Use of comb polymers for reducing fuel consumption

Abstract

The present invention relates to the use of comb polymers comprising, in the main chain, repeat units which are derived from polyolefin-based macromonomers, and repeat units which are derived from low molecular weight monomers selected from the group consisting of styrene monomers having 8 to 17 carbon atoms, alkyl (meth)acrylates having 1 to 10 carbon atoms in the alcohol group, vinyl esters having 1 to 11 carbon atoms in the acyl group, vinyl ethers having 1 to 10 carbon atoms in the alcohol group, (di)alkyl fumarates having 1 to 10 carbon atoms in the alcohol group, (di)alkyl maleates having 1 to 10 carbon atoms in the alcohol group and mixtures of these monomers, where the molar degree of branching is in the range of 0.1 to 10 mol % and the comb polymer comprises a total of at least 80% by weight, based on the weight of the repeat units, of repeat units which are derived from polyolefin-based macromonomers and repeat units which are derived from low molecular weight monomers selected from the group consisting of styrene monomers having 8 to 17 carbon atoms, alkyl (meth)acrylates having 1 to 10 carbon atoms in the alcohol group, vinyl esters having 1 to 11 carbon atoms in the acyl group, vinyl ethers having 1 to 10 carbon atoms in the alcohol group, (di)alkyl fumarates having 1 to 10 carbon atoms in the alcohol group, (di)alkyl maleates having 1 to 10 carbon atoms in the alcohol group and mixtures of these monomers, for reducing the fuel consumption of vehicles.

Claims

1. An additive for reducing fuel consumption of a vehicle, comprising a comb polymer of repeat units comprising: 11-23 wt % of a hydrogenated polybutadiene macromonomer, 65-84 wt % of n-butyl methacrylate, and up to 13 wt % of styrene, wherein the hydrogenated polybutadiene macromonomer is copolymerizable with the n-butyl methacrylate and styrene, wt % is based on the total weight of the comb polymer, and wherein the comb polymer comprises a main chain and a side chain, the main chain comprises copolymerized units of methacrylates and styrene, a molar degree of branching of the comb polymer is 0.3-0.5 mol %, a weight average molecular weight of the comb polymer is from 312,000 to 374,000 g/mol, and a glass transition temperature of the main chain of the comb polymer is in the range of 0 to 90° C.

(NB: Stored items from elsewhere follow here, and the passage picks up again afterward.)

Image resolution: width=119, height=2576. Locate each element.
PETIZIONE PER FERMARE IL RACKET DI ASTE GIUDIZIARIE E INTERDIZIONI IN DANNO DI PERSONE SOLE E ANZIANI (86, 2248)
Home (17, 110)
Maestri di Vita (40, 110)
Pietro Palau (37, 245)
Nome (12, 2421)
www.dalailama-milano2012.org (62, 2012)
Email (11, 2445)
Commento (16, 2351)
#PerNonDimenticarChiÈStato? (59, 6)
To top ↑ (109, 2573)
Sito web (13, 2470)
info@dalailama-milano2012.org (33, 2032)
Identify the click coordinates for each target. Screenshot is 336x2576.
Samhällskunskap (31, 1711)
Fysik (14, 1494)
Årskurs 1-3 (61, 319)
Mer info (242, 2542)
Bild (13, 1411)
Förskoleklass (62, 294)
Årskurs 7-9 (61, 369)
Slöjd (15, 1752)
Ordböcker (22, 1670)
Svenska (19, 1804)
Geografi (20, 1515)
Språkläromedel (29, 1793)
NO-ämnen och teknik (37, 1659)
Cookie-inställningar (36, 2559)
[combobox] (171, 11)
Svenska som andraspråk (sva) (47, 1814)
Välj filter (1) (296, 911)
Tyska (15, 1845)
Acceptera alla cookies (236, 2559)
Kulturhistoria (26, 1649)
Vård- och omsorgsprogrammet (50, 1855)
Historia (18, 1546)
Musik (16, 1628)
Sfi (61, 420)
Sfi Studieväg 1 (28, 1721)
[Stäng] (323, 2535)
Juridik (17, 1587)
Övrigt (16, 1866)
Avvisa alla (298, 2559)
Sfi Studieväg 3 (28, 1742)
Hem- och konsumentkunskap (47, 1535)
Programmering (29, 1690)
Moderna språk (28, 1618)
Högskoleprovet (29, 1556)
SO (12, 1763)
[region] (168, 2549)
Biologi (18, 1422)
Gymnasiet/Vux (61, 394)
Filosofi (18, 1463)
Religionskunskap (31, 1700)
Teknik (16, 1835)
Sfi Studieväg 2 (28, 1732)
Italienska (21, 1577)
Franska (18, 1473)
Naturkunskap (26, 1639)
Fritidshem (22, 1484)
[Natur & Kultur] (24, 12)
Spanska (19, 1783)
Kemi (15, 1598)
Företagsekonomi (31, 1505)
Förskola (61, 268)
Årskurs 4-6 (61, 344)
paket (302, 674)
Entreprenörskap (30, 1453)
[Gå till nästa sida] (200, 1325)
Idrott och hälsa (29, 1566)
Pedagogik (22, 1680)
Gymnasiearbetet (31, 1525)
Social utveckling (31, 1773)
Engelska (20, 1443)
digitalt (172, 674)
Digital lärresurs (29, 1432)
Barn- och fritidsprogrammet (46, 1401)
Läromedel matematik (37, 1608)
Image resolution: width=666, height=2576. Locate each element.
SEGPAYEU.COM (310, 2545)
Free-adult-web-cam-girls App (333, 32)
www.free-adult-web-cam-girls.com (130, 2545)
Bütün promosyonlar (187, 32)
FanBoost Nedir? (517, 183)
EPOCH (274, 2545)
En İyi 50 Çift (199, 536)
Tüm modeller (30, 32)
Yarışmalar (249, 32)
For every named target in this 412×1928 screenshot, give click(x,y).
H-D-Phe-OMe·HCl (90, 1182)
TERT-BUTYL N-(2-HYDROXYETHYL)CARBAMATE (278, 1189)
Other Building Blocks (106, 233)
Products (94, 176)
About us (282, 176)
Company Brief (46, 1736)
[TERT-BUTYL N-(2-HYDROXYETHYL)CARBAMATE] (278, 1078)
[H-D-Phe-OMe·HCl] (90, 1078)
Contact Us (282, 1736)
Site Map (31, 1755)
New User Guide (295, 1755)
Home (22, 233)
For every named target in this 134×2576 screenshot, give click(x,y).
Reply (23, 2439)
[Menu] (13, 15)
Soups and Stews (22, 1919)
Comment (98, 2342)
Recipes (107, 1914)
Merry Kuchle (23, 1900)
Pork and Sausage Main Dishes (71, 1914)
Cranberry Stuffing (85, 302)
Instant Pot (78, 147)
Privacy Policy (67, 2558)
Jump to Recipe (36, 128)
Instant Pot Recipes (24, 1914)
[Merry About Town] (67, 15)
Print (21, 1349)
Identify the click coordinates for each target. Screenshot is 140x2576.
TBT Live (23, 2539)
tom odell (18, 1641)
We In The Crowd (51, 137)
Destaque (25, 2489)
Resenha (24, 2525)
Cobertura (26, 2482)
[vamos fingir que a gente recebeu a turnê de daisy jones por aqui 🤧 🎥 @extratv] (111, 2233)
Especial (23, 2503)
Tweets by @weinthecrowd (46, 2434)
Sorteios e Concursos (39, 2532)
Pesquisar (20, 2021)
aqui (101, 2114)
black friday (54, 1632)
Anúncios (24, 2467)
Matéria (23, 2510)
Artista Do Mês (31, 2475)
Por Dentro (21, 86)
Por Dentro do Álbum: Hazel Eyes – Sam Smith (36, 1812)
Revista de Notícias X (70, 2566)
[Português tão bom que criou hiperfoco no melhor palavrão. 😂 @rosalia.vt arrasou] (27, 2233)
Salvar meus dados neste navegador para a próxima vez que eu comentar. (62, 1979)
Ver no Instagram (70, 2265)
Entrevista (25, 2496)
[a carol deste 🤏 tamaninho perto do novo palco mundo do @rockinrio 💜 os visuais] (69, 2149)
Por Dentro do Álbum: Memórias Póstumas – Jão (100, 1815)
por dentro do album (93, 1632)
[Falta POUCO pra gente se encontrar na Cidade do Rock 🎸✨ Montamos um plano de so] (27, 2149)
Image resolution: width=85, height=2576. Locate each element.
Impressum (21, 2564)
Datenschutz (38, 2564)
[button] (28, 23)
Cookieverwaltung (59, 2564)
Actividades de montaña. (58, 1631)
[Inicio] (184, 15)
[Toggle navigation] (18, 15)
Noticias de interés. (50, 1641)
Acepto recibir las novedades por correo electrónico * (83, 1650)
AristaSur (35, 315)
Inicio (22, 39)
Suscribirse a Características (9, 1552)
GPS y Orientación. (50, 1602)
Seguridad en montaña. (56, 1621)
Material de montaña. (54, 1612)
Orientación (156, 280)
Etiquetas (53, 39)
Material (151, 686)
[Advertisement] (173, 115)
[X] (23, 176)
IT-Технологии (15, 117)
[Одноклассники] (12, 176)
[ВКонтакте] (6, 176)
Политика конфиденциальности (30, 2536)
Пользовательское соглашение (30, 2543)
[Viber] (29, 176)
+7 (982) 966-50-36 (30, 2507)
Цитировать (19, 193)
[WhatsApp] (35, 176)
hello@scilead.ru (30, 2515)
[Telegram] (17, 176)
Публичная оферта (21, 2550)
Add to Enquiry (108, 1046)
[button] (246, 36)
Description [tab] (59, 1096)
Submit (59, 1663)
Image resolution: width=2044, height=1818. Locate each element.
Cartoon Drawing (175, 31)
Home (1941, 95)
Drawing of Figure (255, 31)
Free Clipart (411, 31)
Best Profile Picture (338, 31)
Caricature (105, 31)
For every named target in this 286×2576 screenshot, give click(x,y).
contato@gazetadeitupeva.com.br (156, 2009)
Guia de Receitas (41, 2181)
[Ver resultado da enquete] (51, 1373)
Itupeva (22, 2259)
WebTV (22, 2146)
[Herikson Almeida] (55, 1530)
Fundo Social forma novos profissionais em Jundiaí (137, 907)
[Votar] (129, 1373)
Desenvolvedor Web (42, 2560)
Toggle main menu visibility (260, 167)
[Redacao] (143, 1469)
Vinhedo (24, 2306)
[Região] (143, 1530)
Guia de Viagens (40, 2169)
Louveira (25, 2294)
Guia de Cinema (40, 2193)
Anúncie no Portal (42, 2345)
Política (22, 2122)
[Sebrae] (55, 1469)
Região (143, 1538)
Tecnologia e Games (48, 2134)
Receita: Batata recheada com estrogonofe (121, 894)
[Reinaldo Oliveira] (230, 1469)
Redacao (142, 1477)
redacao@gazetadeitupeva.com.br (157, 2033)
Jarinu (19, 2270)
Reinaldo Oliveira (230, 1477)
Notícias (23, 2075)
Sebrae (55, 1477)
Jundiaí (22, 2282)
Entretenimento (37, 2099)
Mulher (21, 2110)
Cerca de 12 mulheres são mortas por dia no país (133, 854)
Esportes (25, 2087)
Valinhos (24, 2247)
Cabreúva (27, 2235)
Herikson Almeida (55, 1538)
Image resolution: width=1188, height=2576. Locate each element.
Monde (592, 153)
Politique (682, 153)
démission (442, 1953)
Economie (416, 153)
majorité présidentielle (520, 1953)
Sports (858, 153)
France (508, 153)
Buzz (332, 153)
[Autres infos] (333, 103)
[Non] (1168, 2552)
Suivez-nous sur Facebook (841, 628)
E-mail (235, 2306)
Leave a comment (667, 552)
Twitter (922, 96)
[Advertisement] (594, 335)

2. The additive according to claim 1, wherein the comb polymer comprises: 8-15 wt % of the hydrogenated polybutadiene macromonomer, 68-84 wt % of n-butyl methacrylate, styrene up to 13 wt %, and further comprises up to 5 wt % of an alkyl methacrylate mixture having 12 to 14 carbon atoms in the alkyl groups.

3. The additive according to claim 1, wherein the content of styrene is from 5 to 13% by weight.

4. A lubricant oil formulation comprising the additive according to claim 1.

5. The lubricant oil formulation according to claim 4, further comprising at least one base oil selected from the group consisting of API group I, II, III, IV and group V.

6. The lubricant oil formulation according to claim 4, further comprising at least one additional additive.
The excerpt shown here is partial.